(Beginning of Data shown)

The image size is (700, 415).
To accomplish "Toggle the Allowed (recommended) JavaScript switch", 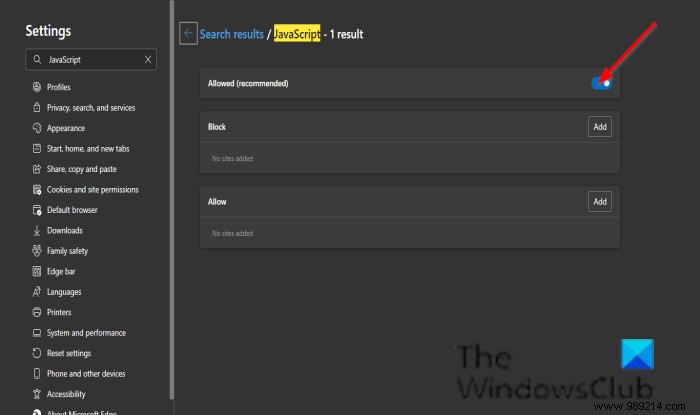I will (x=600, y=83).
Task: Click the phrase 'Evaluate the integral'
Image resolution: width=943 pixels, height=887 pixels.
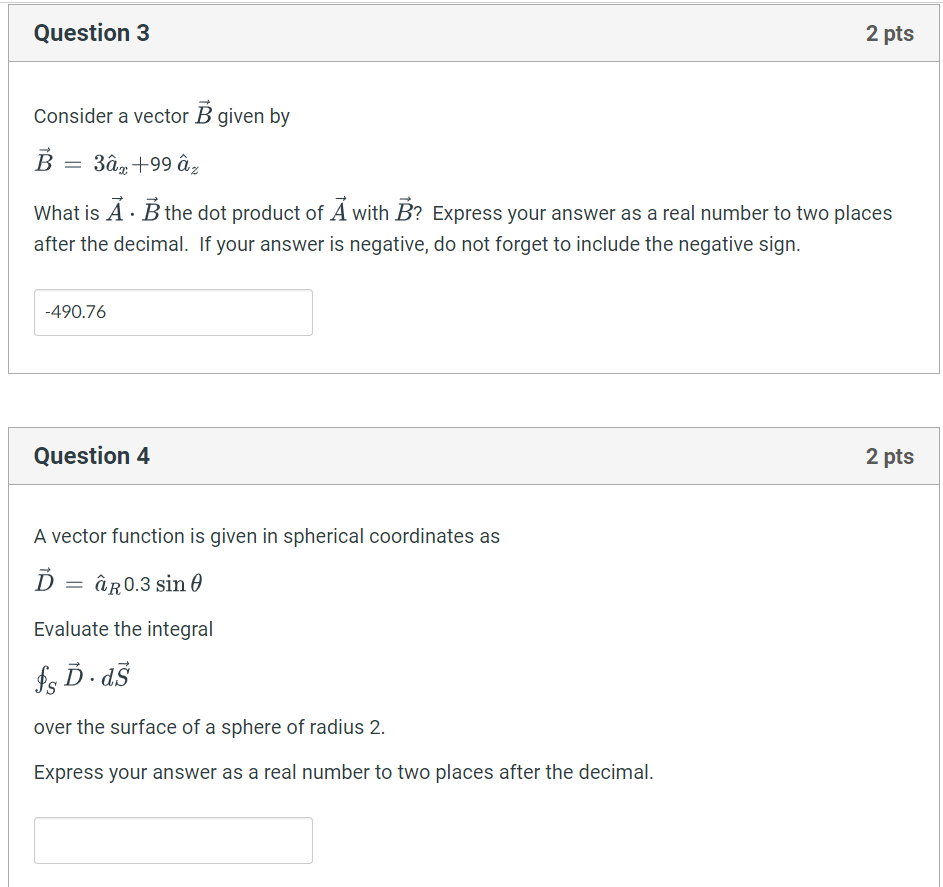Action: click(x=122, y=629)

(End of Data shown)

▸ **Aim of the task**: An exact copy of the lines from the one with "Task: Click the" through the last line of the records, inclusive, is required, with all pictures left out.

▸ **Finished task**:
Task: Click the phrase 'Evaluate the integral'
Image resolution: width=943 pixels, height=887 pixels.
Action: click(x=122, y=629)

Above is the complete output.